Figure 18-2 Example of a Relief Texture


Figure 18-3 Relief Rendering

Relief rendering is performed entirely on the GPU and can be conceptually divided into three steps. For each fragment f with texture coordinates (s, t), first transform the view direction V to the tangent space of f. Then, find the intersection P of the transformed viewing ray against the depth map. Let (k, l) be the texture coordinates of such intersection point (see Figure 18-3). Finally, use the corresponding position of P, expressed in camera space, and the normal stored at (k, l) to shade f. Self-shadowing can be applied by checking whether the light ray reaches P before reaching any other point on the relief. Figure 18-3 illustrates the entire process. Proper occlusion among relief-mapped and other scene objects is achieved simply by updating the z-buffer with the z coordinate of P (expressed in camera space and after projection and division by w). This updated z-buffer also supports the combined use of shadow mapping (Williams 1978) with relief-mapped surfaces.

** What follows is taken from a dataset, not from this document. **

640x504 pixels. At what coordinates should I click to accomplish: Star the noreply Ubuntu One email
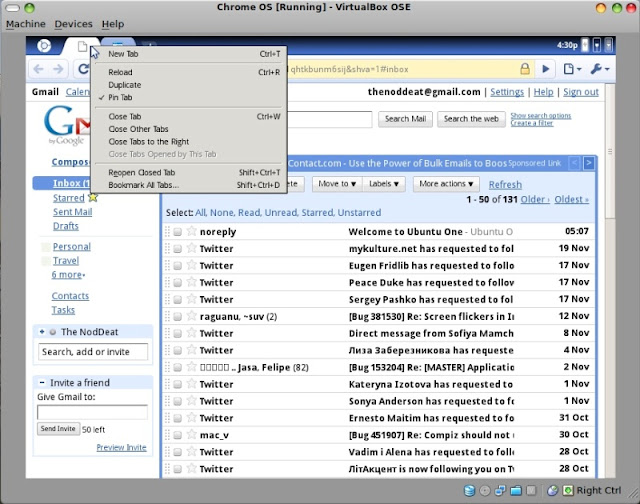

In practice, finding the intersection point P can be entirely performed in 2D texture space. Thus, let (u, v) be the 2D texture coordinates corresponding to the point where the viewing ray reaches depth = 1.0 (Figure 18-3). We compute (u, v) based on (s, t), on the transformed viewing direction and on the scaling factor applied to the depth map. We then perform the search for P by sampling the depth map, stepping from (s, t) to (u, v), and checking if the viewing ray has pierced the relief (that is, whether the depth along the viewing ray is bigger than the stored depth) before reaching (u, v). If we have found a place where the viewing ray is under the relief, the intersection P is refined using a binary search.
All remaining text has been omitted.